==== 所给条目

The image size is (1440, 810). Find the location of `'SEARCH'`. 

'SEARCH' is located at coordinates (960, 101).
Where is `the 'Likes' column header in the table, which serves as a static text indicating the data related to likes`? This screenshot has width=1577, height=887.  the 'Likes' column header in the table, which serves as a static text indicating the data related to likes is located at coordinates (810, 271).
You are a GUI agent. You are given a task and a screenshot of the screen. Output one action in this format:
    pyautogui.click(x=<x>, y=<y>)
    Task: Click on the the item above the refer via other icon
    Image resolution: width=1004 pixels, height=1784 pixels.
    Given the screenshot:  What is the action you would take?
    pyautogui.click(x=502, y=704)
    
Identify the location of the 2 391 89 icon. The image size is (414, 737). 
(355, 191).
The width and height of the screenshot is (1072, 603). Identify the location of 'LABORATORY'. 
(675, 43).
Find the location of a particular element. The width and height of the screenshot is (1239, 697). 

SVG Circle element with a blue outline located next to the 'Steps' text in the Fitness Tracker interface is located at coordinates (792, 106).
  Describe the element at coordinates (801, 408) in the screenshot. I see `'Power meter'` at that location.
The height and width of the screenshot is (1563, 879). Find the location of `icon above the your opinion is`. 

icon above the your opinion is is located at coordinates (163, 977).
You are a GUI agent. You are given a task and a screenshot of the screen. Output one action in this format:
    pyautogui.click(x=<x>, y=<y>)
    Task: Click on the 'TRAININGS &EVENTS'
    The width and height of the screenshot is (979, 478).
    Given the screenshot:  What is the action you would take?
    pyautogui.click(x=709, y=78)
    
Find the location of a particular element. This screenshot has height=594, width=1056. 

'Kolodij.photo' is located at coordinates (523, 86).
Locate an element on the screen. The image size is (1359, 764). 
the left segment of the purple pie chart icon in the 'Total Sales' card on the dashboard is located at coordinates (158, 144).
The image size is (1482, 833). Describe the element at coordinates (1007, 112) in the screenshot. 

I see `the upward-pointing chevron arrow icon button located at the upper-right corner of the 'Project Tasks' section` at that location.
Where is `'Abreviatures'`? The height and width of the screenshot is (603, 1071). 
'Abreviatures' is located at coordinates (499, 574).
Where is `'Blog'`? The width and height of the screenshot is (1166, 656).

========

## 你的任务
请把上面全部条目逐行排成一个 Markdown 表格，设“序号”和“内容”两列，空行略去不列。

## 正确答案
| 序号 | 内容 |
|---|---|
| 1 | The image size is (1440, 810). Find the location of `'SEARCH'`.  |
| 2 | 'SEARCH' is located at coordinates (960, 101). |
| 3 | Where is `the 'Likes' column header in the table, which serves as a static text indicating the data related to likes`? This screenshot has width=1577, height=887.  the 'Likes' column header in the table, which serves as a static text indicating the data related to likes is located at coordinates (810, 271). |
| 4 | You are a GUI agent. You are given a task and a screenshot of the screen. Output one action in this format: |
| 5 |     pyautogui.click(x=<x>, y=<y>) |
| 6 |     Task: Click on the the item above the refer via other icon |
| 7 |     Image resolution: width=1004 pixels, height=1784 pixels. |
| 8 |     Given the screenshot:  What is the action you would take? |
| 9 |     pyautogui.click(x=502, y=704) |
| 10 | Identify the location of the 2 391 89 icon. The image size is (414, 737).  |
| 11 | (355, 191). |
| 12 | The width and height of the screenshot is (1072, 603). Identify the location of 'LABORATORY'.  |
| 13 | (675, 43). |
| 14 | Find the location of a particular element. The width and height of the screenshot is (1239, 697).  |
| 15 | SVG Circle element with a blue outline located next to the 'Steps' text in the Fitness Tracker interface is located at coordinates (792, 106). |
| 16 |   Describe the element at coordinates (801, 408) in the screenshot. I see `'Power meter'` at that location. |
| 17 | The height and width of the screenshot is (1563, 879). Find the location of `icon above the your opinion is`.  |
| 18 | icon above the your opinion is is located at coordinates (163, 977). |
| 19 | You are a GUI agent. You are given a task and a screenshot of the screen. Output one action in this format: |
| 20 |     pyautogui.click(x=<x>, y=<y>) |
| 21 |     Task: Click on the 'TRAININGS &EVENTS' |
| 22 |     The width and height of the screenshot is (979, 478). |
| 23 |     Given the screenshot:  What is the action you would take? |
| 24 |     pyautogui.click(x=709, y=78) |
| 25 | Find the location of a particular element. This screenshot has height=594, width=1056.  |
| 26 | 'Kolodij.photo' is located at coordinates (523, 86). |
| 27 | Locate an element on the screen. The image size is (1359, 764).  |
| 28 | the left segment of the purple pie chart icon in the 'Total Sales' card on the dashboard is located at coordinates (158, 144). |
| 29 | The image size is (1482, 833). Describe the element at coordinates (1007, 112) in the screenshot.  |
| 30 | I see `the upward-pointing chevron arrow icon button located at the upper-right corner of the 'Project Tasks' section` at that location. |
| 31 | Where is `'Abreviatures'`? The height and width of the screenshot is (603, 1071).  |
| 32 | 'Abreviatures' is located at coordinates (499, 574). |
| 33 | Where is `'Blog'`? The width and height of the screenshot is (1166, 656). |